(Dataset records)
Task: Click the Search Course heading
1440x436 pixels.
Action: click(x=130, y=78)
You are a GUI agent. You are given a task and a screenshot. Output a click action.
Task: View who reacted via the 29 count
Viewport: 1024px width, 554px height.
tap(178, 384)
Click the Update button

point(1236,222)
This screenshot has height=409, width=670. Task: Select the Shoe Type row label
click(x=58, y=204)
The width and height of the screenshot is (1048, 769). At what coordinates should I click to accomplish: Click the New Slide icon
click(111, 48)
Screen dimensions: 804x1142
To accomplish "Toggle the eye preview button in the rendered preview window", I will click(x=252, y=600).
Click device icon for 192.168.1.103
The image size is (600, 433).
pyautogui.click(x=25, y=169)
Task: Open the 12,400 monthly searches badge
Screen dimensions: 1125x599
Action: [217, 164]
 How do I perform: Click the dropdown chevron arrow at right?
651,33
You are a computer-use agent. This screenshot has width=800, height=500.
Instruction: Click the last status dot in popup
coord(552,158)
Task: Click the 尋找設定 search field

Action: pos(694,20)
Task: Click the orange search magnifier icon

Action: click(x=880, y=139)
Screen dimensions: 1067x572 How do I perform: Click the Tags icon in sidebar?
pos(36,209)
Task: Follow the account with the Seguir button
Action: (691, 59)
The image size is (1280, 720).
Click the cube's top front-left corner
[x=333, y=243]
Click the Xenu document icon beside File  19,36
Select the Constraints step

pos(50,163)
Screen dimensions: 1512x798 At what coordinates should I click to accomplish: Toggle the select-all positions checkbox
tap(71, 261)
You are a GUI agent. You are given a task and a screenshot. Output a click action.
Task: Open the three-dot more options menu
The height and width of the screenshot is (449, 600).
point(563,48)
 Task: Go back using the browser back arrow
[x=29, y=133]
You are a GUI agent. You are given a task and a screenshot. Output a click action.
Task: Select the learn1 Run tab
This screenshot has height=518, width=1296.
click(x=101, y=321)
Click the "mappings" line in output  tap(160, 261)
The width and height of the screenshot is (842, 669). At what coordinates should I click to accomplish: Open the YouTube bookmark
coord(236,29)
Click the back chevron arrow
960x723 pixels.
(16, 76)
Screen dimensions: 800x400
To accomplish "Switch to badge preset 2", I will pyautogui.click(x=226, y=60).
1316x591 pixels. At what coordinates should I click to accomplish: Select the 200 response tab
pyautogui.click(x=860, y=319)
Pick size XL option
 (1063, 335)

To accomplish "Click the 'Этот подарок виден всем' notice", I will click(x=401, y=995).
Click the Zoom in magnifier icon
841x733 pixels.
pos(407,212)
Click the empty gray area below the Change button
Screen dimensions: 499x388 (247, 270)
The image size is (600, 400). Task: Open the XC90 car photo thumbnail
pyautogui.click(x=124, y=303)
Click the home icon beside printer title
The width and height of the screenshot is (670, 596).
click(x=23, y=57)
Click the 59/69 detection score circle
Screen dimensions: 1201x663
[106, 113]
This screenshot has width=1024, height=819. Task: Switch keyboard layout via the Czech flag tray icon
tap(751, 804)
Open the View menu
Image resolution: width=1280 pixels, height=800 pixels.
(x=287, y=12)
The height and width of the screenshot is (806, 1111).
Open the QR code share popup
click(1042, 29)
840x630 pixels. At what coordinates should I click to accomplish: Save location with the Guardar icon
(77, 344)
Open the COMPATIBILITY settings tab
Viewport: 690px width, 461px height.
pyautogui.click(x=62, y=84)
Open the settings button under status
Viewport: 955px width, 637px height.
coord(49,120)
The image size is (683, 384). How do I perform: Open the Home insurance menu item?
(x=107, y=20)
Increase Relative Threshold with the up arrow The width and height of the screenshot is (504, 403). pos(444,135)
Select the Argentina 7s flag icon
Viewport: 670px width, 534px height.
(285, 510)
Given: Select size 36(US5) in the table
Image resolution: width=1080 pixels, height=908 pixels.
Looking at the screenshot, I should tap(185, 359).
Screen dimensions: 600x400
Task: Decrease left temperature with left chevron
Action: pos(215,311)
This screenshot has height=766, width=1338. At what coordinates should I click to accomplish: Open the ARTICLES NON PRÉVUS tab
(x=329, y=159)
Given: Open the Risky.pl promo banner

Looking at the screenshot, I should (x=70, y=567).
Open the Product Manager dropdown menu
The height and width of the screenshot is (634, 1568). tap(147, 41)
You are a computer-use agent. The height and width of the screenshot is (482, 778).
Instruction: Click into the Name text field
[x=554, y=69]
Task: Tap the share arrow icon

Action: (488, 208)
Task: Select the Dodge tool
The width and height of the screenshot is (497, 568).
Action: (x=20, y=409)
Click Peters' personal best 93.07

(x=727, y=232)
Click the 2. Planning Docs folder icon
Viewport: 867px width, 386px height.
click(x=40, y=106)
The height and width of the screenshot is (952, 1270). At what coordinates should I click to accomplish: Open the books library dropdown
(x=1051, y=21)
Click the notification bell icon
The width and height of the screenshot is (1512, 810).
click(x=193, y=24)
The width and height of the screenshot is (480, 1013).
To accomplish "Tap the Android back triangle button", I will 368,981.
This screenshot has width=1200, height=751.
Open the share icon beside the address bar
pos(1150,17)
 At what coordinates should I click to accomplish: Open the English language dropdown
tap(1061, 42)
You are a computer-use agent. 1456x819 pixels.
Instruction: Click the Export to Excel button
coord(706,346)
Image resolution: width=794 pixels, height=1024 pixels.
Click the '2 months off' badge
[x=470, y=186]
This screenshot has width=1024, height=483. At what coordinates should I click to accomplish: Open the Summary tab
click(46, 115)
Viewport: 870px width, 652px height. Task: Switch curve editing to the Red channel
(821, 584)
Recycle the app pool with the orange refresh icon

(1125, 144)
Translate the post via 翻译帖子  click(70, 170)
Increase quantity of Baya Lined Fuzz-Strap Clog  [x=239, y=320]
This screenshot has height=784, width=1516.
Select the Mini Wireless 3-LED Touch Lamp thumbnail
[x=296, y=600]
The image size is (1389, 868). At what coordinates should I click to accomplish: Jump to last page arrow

* [To do]:
Show every line in the records above that contains the word "Increase".

* [Response below]:
Increase Relative Threshold with the up arrow The width and height of the screenshot is (504, 403). pos(444,135)
Increase quantity of Baya Lined Fuzz-Strap Clog  [x=239, y=320]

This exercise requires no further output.